The scrap value estimates are dependent on the price of steel. The scrap value estimate is based on the expected value at the end of the useful life of the vessel. Management performs an annual review and assessment of the vessel scrap value estimates. Residual value is subject to an annual reassessment.

Impairment of vessels
On the reporting date, the Company has assessed whether there are any indications that it may be necessary to write down a vessel. Indicators include external broker estimates, significant changes in charter hire contracts, day rates, operating costs or adverse market conditions.

When such indications exist, an impairment test is performed in accordance with Company policy.

The recoverable value of the vessel is estimated, and if the recoverable amount is less than the current carrying value, an impairment loss is recognized in the amount of the difference between carrying value and net realizable value.

The recoverable amount for vessels is estimated by means of broker estimates and value in use calculations based on projected discounted cash flows for the remaining charter hire period or over the next four years if no charter contract exists, together with an assumption of a terminal value of the vessel.

The value in use calculation for tangible assets and goodwill are based on a Discounted Cash Flow model (DCF-model), using a pre-tax discount rate that reflects current market assessments of the time value of money and the risk specific to the asset. The cash flows are derived from the budget for the next four years. The recoverable amount is sensitive to the discount rate used for the DCF-model as well as the expected future cash-inflows and the principles used for calculating the terminal value. These estimates are most relevant to goodwill and value in use calculations for vessels.
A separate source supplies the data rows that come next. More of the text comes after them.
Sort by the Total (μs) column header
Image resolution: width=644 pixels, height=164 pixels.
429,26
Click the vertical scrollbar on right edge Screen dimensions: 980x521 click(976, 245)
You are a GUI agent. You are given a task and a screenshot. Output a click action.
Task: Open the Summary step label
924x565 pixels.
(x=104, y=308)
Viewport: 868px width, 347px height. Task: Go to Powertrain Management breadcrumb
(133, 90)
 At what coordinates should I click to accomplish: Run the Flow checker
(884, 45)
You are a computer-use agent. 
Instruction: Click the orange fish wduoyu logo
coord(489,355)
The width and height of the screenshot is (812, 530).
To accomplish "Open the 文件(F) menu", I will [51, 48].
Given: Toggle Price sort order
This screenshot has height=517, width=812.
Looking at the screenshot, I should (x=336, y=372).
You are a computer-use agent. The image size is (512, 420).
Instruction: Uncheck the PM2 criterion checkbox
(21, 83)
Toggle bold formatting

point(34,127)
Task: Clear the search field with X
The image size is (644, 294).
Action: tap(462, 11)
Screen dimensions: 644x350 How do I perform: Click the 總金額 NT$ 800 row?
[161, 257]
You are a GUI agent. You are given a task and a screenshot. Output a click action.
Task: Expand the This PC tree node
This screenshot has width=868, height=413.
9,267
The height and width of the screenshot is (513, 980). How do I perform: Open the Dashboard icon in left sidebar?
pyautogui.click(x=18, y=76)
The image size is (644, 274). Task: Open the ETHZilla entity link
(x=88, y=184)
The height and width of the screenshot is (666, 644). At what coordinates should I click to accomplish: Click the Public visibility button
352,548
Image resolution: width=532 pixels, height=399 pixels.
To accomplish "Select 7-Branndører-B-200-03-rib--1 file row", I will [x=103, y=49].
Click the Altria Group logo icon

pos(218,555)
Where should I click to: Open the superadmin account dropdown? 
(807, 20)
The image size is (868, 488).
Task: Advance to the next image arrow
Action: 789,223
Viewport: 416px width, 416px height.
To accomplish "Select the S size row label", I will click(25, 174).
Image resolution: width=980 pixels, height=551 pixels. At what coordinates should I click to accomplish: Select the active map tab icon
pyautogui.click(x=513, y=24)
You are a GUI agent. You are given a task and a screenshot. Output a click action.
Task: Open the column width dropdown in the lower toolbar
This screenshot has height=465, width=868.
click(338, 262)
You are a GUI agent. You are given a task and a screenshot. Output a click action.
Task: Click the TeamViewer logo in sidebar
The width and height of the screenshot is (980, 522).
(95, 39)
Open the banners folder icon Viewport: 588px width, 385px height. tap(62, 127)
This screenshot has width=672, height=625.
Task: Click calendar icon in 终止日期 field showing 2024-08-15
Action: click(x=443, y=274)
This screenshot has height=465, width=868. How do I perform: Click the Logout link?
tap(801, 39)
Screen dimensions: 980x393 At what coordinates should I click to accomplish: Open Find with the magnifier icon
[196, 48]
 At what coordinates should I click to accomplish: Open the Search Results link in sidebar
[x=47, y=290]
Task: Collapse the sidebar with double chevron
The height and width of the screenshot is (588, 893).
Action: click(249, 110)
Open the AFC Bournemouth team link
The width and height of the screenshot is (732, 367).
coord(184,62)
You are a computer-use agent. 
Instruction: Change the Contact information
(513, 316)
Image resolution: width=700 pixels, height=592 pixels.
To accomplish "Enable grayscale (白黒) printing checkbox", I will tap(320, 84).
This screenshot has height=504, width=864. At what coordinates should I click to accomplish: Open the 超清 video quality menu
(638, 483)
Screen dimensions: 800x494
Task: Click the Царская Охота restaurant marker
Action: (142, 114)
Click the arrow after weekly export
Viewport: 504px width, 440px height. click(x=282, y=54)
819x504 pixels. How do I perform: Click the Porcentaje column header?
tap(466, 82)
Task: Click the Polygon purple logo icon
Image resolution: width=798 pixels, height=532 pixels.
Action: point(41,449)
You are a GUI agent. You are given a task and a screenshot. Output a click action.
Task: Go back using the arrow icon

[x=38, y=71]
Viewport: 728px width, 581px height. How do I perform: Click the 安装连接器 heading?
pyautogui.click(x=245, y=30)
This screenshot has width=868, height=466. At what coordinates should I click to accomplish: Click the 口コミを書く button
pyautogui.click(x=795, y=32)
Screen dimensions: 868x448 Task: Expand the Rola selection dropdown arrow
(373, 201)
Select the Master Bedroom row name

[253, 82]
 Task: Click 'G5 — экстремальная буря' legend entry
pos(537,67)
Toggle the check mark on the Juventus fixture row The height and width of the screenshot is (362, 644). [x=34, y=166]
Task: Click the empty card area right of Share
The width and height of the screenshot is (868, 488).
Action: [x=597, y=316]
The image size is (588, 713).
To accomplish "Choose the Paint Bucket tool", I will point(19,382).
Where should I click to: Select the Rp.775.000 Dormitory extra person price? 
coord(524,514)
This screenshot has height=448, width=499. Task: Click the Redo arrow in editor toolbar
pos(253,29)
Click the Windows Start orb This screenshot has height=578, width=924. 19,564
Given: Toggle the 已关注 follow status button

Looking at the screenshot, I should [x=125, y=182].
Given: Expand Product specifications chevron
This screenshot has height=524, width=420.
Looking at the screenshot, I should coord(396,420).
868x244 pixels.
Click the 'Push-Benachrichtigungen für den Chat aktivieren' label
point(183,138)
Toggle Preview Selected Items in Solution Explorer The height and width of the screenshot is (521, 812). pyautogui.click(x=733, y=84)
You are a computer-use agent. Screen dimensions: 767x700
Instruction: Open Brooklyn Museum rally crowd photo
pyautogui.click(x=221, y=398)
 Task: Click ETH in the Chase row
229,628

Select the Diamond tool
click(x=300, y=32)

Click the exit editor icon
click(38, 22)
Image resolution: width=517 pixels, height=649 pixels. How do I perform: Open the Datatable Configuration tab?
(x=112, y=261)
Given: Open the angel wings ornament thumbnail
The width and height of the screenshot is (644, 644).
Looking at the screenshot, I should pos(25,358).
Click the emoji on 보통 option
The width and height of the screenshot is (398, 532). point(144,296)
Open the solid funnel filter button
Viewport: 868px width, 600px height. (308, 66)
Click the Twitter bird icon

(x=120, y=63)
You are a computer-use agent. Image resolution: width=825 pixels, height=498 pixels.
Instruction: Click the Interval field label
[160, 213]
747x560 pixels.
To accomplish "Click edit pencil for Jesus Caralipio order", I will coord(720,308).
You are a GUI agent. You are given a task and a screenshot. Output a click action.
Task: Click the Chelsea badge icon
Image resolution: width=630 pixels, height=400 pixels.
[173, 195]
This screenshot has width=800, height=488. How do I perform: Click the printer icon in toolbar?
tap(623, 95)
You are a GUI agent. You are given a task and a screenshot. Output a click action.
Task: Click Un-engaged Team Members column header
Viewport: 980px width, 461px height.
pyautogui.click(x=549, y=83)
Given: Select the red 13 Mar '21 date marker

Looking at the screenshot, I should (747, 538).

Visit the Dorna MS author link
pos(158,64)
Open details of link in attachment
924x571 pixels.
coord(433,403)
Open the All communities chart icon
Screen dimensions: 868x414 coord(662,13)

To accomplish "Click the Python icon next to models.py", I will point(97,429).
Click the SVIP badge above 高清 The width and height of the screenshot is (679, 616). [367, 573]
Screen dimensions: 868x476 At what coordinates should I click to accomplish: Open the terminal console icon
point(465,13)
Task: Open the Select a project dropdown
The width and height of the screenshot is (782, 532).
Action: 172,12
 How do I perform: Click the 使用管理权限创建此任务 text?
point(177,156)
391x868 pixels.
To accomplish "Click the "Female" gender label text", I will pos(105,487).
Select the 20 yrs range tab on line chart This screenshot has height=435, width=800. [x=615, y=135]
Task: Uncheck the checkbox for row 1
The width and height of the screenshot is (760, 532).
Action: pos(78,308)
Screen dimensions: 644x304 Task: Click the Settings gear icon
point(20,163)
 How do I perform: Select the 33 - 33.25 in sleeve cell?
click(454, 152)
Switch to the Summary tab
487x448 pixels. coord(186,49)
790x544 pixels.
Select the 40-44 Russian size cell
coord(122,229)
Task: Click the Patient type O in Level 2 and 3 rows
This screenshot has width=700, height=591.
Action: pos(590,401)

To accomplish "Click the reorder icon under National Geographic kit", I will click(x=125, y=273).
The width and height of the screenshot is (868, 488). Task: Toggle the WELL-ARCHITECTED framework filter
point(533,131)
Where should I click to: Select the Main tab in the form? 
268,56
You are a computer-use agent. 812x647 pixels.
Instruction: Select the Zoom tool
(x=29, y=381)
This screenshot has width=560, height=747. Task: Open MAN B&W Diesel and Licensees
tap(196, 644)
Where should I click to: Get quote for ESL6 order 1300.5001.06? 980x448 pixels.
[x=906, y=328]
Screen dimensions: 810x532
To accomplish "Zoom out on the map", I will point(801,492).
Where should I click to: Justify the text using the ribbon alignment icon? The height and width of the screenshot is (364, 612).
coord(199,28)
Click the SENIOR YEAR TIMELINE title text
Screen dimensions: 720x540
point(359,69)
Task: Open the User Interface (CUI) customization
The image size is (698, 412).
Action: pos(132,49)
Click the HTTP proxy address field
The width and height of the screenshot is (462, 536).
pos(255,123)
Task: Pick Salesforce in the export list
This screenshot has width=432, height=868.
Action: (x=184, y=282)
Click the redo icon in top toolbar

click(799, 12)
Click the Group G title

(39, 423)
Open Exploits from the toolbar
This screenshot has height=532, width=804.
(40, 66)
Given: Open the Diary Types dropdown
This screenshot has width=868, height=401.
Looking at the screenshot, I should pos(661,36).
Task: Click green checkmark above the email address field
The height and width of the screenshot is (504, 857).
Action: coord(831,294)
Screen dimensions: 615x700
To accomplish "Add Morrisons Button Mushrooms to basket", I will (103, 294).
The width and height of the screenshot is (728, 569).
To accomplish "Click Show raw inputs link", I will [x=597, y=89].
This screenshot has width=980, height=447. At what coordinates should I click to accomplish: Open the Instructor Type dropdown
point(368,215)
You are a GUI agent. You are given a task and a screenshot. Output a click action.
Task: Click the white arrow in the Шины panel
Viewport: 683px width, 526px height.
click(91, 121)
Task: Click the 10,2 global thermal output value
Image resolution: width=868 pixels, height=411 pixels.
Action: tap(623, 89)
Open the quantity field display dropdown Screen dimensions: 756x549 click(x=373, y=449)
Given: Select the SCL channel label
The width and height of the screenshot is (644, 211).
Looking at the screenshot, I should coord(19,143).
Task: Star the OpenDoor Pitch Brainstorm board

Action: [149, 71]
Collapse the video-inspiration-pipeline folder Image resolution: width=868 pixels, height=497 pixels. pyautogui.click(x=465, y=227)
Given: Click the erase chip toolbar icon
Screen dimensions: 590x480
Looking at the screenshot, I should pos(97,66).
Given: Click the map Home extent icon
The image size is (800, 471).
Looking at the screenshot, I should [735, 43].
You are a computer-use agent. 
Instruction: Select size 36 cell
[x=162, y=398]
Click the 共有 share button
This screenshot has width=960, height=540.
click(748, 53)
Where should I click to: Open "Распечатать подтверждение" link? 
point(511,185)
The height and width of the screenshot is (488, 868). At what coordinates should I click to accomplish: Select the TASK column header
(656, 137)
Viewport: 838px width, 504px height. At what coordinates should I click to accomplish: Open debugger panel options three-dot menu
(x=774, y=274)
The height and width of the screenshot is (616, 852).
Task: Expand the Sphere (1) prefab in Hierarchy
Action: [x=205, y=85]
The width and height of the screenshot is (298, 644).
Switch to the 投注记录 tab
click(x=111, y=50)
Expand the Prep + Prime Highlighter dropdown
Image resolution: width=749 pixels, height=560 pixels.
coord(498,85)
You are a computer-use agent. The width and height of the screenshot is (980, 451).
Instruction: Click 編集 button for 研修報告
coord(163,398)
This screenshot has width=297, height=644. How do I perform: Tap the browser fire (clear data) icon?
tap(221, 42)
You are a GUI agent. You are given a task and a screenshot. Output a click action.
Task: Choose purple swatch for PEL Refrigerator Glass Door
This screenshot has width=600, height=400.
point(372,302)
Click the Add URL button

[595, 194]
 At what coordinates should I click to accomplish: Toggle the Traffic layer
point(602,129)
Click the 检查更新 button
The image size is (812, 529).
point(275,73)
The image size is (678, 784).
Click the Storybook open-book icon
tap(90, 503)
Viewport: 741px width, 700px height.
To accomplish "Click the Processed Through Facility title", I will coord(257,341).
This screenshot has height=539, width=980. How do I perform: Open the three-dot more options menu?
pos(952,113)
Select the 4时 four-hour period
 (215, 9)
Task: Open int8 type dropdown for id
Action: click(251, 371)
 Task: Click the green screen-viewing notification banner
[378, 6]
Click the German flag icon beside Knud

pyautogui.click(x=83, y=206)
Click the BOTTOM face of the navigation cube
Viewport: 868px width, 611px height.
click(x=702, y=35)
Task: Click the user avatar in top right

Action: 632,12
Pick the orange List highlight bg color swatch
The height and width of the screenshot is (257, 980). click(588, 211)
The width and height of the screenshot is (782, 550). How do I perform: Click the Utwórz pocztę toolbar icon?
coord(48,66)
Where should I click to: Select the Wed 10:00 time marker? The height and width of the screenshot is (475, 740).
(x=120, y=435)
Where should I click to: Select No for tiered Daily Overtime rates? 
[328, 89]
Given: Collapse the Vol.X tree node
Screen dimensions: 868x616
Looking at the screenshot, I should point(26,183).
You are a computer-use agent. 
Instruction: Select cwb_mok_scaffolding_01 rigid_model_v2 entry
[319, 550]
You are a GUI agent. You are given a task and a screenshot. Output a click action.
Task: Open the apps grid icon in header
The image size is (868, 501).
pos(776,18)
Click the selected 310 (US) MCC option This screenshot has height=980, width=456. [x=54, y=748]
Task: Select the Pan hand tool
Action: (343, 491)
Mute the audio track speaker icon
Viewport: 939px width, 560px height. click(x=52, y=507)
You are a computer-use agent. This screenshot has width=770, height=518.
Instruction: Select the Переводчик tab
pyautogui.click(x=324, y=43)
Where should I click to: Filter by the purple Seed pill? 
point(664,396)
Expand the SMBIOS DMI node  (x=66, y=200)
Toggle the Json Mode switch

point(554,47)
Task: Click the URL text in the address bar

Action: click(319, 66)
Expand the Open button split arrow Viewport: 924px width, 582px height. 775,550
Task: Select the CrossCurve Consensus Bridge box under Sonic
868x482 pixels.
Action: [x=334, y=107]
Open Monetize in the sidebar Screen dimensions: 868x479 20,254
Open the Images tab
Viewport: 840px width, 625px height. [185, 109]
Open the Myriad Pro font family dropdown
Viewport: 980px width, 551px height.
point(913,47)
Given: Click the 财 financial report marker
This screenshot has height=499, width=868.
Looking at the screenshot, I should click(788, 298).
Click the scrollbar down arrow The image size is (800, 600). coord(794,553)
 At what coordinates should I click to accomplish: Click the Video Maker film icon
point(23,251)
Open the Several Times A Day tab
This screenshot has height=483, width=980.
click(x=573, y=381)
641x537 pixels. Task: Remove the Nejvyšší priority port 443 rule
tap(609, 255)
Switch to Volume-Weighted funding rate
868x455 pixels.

The market for offshore service vessels is expected to remain weak for several years. For vessels fixed on firm contracts during the period from 2016 until 2019, the assumption is that the contract remains unchanged during the remaining contract period, and that the rate level is reduced thereafter until the end of 2019. Options included in charter hire agreements are not considered in the value in use calculations.

The key assumptions used to determine the recoverable amount for the different CGUs, including a sensitivity analysis, are disclosed and further explained in Note 5.

Impairment of goodwill
The Company tests whether goodwill and intangible assets have suffered any impairment in accordance with the accounting policy stated in note 1.11. The recoverable amounts of cash-generating unit have been determined based on value-in-use calculation. This calculation requires the use of estimates (Note 5).

Impairment of intangible assets
The Company tests whether intangible assets have suffered any impairment in accordance with the accounting policy stated in note 1.11. The recoverable amounts of a cash-generating unit have been determined based on an estimate of fair value less cost of disposal under level 3 in the fair value hierarchi of IFRS. The calculation require the use of estimates.

Hedge accounting
The Company uses hedge accounting for the Brazilian subsidiary, which has a functional currency of BRL. The designated cash-flow hedge is a foreign currency exposure of future USD charter hire revenue as the hedged item and USD long-term debt the designated hedging instrument.

Designation of the hedged item requires significant judgment in defining the future charter contract revenue as highly probable. Contracts have been written for vessels still under construction, and sometimes the delivery date of the vessel is delayed. Contracts have been agreed for a specific time period (e.g. four to five years) and have a renewal option.

Highly probable future charter revenue has been determined by management to include the renewal option period, based on the frequency of similar past transactions and for the contracts to be included in the designated hedge from the date of signing, even though the vessels are under construction.

Siem Offshore has defined an effective hedge to be when the cash flows of the highly probable future transactions are higher than the cash flows of the hedging instrument for the same period. Effectiveness testing is performed using the Dollar Offset Method. See note 12 for additional information.